> Records
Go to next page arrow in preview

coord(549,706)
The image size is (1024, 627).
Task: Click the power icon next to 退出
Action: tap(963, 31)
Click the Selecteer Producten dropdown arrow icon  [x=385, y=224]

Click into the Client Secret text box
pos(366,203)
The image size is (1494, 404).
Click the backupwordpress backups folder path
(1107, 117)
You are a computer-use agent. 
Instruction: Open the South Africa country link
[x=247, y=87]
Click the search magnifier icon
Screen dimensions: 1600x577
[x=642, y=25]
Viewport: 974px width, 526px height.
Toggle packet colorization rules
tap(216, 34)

> Description of the task
Every line from the one holding "The image size is (1494, 404)." through the final line of the listing must be echoed exactly; leave out all other lines.

> Exercise output
The image size is (1494, 404).
Click the backupwordpress backups folder path
(1107, 117)
You are a computer-use agent. 
Instruction: Open the South Africa country link
[x=247, y=87]
Click the search magnifier icon
Screen dimensions: 1600x577
[x=642, y=25]
Viewport: 974px width, 526px height.
Toggle packet colorization rules
tap(216, 34)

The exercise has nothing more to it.